Direktur Eksekutif LIPPSU, Azhari AM Sinik, menyatakan bahwa hingga kini, dua tembok dan taman yang terletak di kawasan Perumahan Contempo Regency belum juga dibongkar meskipun Satpol PP telah mengeluarkan tiga kali Surat Peringatan (SP) kepada pemilik bangunan. Surat Peringatan I dikeluarkan pada 30 Maret 2026, SP II pada 2 April 2026, dan SP III pada 8 Mei 2026 yang menyatakan pemilik harus membongkar bangunan dalam waktu 1×24 jam.

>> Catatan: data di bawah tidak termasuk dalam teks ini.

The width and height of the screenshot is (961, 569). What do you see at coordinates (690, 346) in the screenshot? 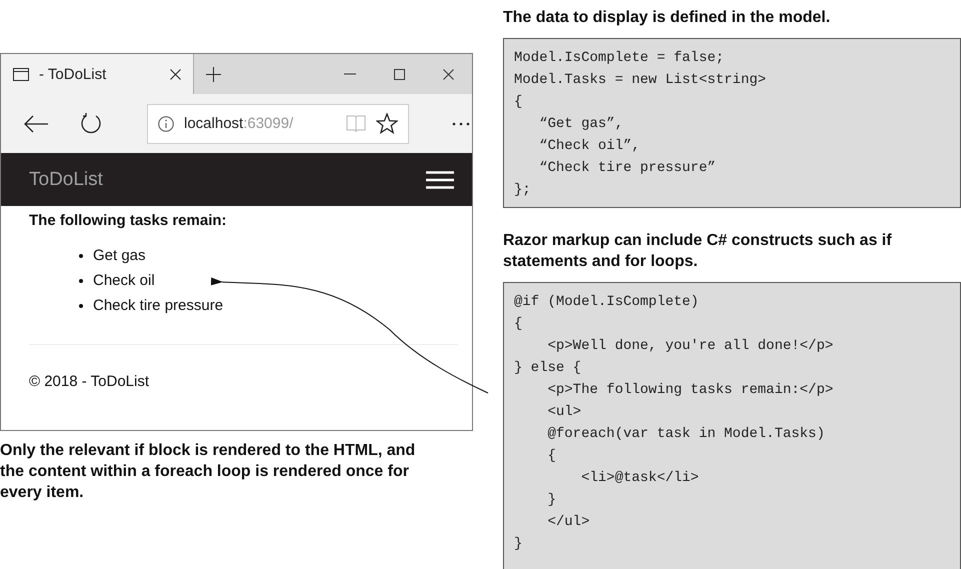
I see `code-line: <p>Well done, you're all done!</p>` at bounding box center [690, 346].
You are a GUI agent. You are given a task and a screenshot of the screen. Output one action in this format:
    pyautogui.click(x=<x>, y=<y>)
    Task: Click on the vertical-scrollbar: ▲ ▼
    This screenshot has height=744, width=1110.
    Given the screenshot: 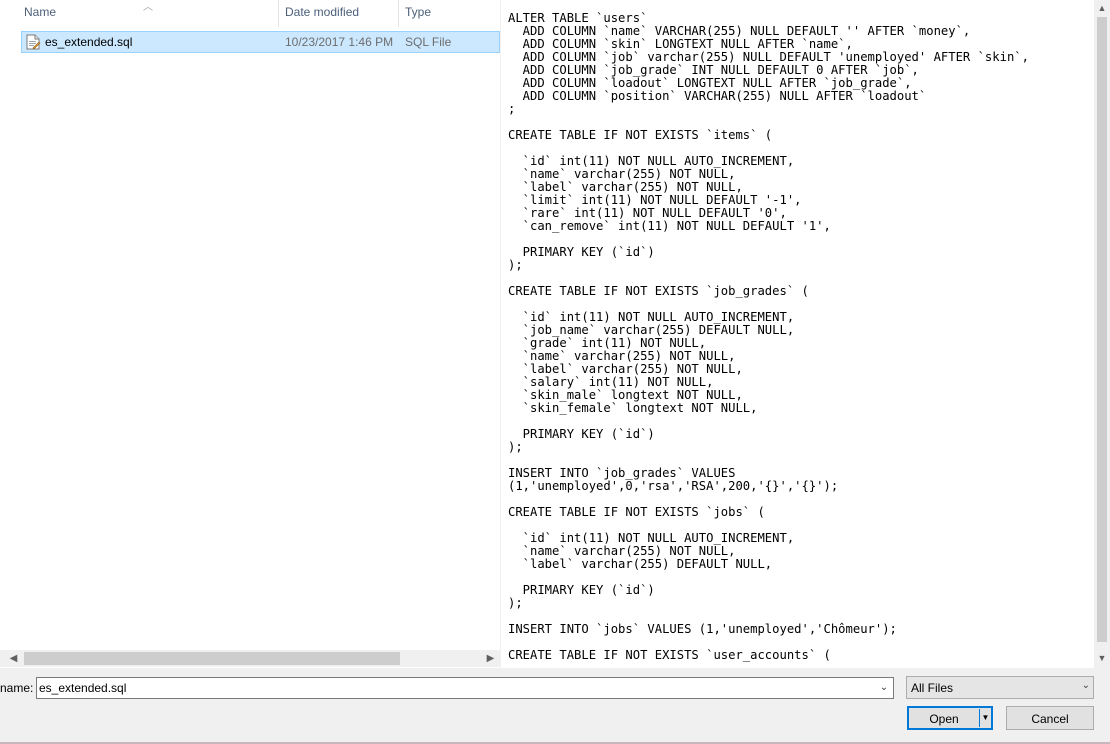 What is the action you would take?
    pyautogui.click(x=1102, y=334)
    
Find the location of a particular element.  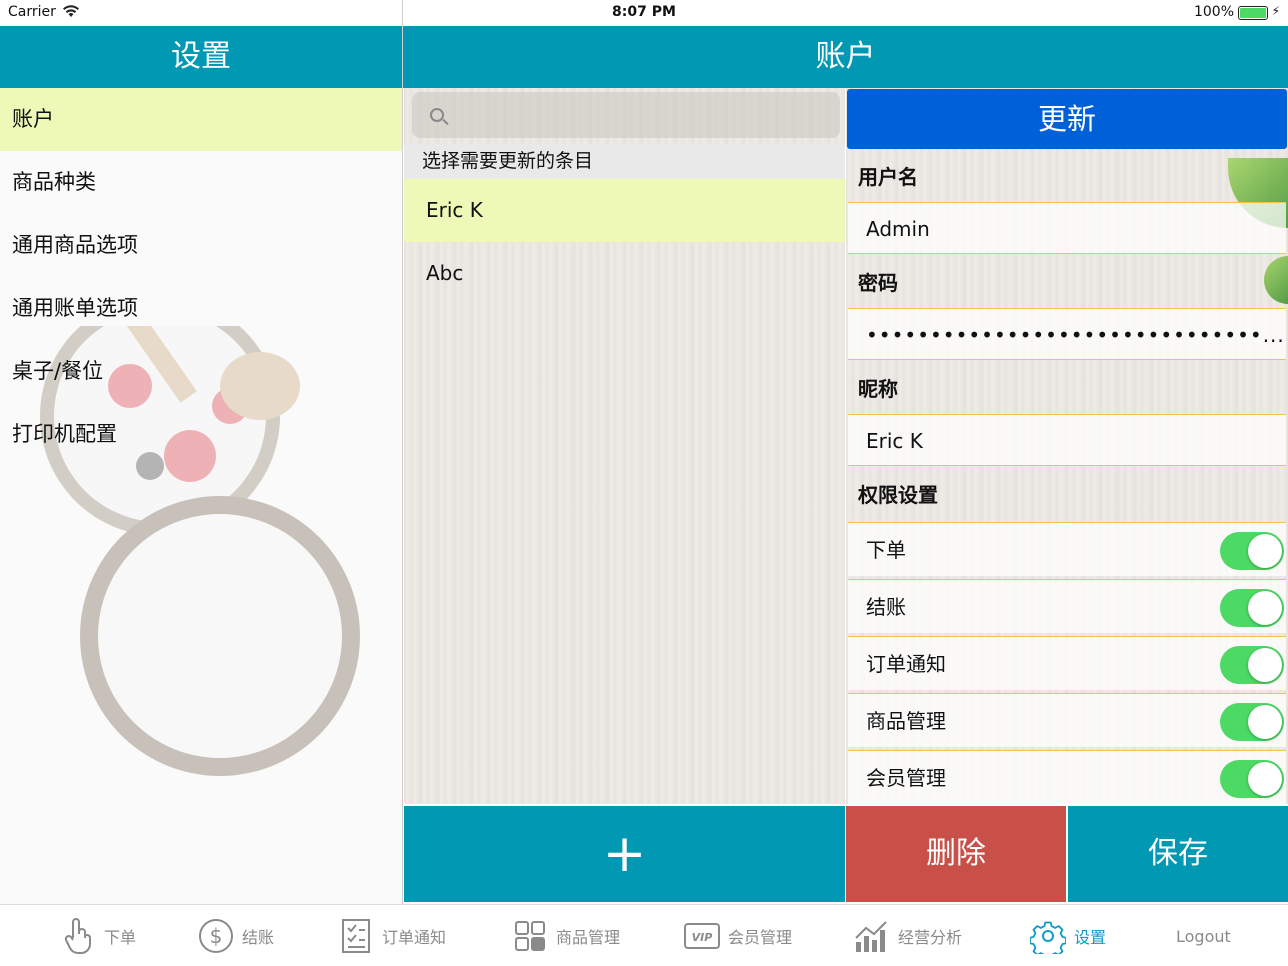

tab-label: 设置 is located at coordinates (1090, 938).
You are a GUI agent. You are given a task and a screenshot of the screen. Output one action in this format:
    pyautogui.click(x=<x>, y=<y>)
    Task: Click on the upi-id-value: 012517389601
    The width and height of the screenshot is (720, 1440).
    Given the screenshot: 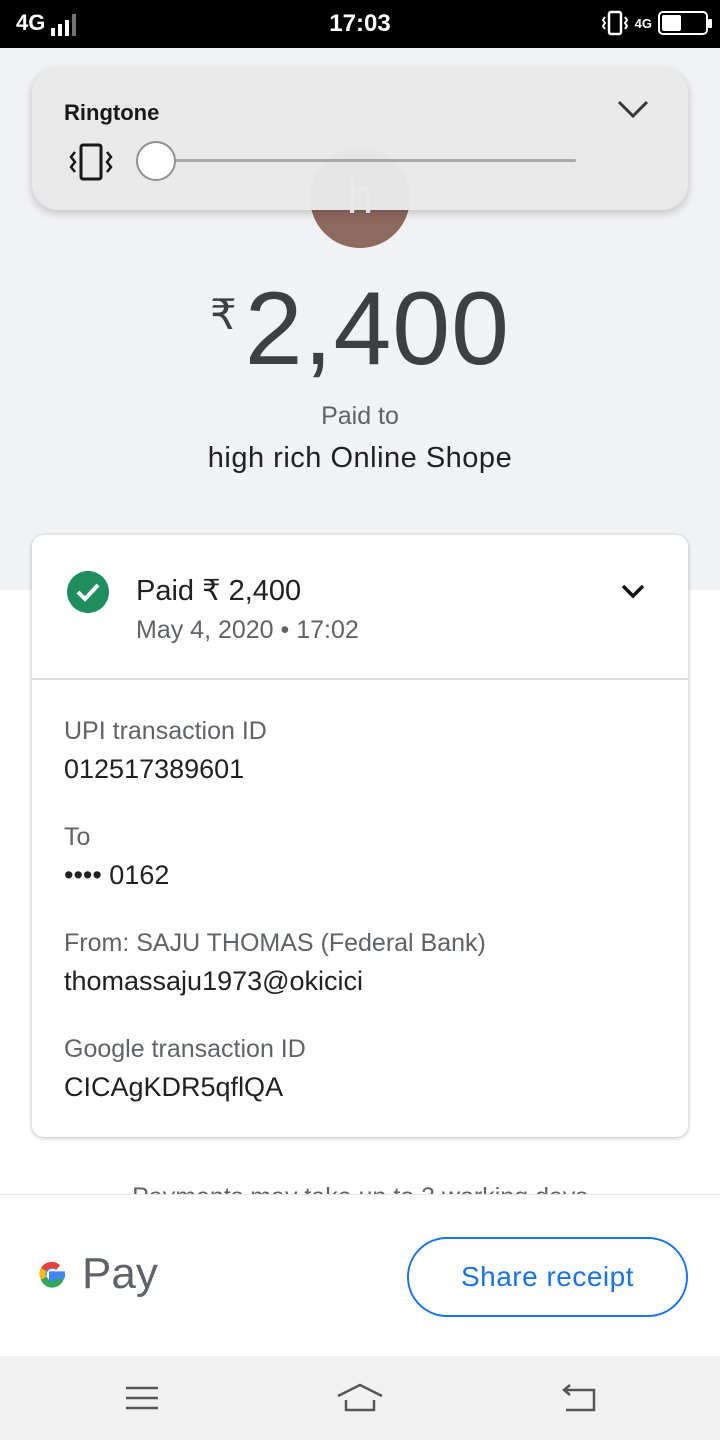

“Namun hingga akhir Juni 2026, perintah tersebut belum juga dieksekusi,” ungkap Azhari kepada awak media pada Jumat (26/6/2026). Dia menambahkan bahwa Dinas Sumber Daya Air, Bina Marga dan Bina Konstruksi (SDABMBK) Kota Medan telah meminta Satpol PP untuk melakukan pembongkaran karena semua tahapan teguran administratif telah dilaksanakan.
Baca juga:
Dalam tinjauan lapangan yang dilakukan oleh Komisi IV DPRD Kota Medan, lokasi bangunan yang diduga ilegal tersebut ternyata berada di atas fasilitas umum dan aset Pemko Medan yang sudah diserahkan melalui pengambilalihan Prasarana, Sarana, dan Utilitas (PSU). Aset yang menjadi milik Pemko Medan mencakup jaringan jalan dan saluran drainase.
Azhari menekankan bahwa pemeliharaan dan pengelolaan aset tersebut menjadi tanggung jawab Pemko Medan melalui APBD. Oleh karena itu, ia meminta Wali Kota Medan untuk segera bertindak dan memerintahkan Satpol PP untuk membongkar bangunan tersebut, mengingat proses administratif sudah dipenuhi.
“Kalau objek itu sudah menjadi aset Pemko Medan dan tahapan administrasi telah dijalankan, maka tidak ada alasan untuk menunda eksekusi,” tegas Azhari. Ia juga menyatakan bahwa penundaan ini membuat wibawa pemerintah daerah dipertanyakan.
Ketua Komisi IV DPRD Medan, Paul Mei Anton Simanjuntak, bersama anggota lain telah meninjau lokasi dan mendesak agar Pemko segera menertibkan bangunan yang melanggar Perda. Azhari mencatat bahwa lambannya proses pembongkaran ini menimbulkan kesan bahwa Satpol PP tidak memiliki keberanian untuk menegakkan Perda secara konsisten.
“Jika seluruh tahapan administrasi sudah ditempuh tetapi pembongkaran tidak dilakukan, publik akan mempertanyakan wibawa penegakan Perda. Jangan sampai terlihat bahwa aturan hanya berlaku untuk masyarakat kecil,” paparnya.
Felix, pemilik lahan yang terdampak, juga mengungkapkan rencananya untuk membawa masalah ini ke pemerintah pusat jika tidak ada tindakan nyata dari Pemko Medan. Ia menegaskan pentingnya kepastian hukum agar akses menuju lahannya dapat kembali dibuka.
Sampai berita ini diturunkan, Satpol PP Kota Medan belum memberikan penjelasan resmi mengenai alasan di balik keterlambatan pembongkaran. Azhari merasa heran dengan situasi ini, yang memunculkan banyak pertanyaan di masyarakat.
“Ada apa di balik lambannya eksekusi ini? Apakah ada faktor-faktor yang membuat Satpol PP tidak berani menjalankan tugasnya?” tanya Azhari. Menurutnya, langkah terbaik untuk menjawab dugaan-dugaan tersebut adalah dengan segera menegakkan Perda dan membongkar bangunan yang berada di atas aset pemerintah.
Dengan demikian, LIPPSU desak Wali Kota Medan turun tangan perintahkan pembongkaran aset Pemko di Contempo Regency demi menjaga integritas dan ketaatan terhadap hukum yang berlaku di Kota Medan.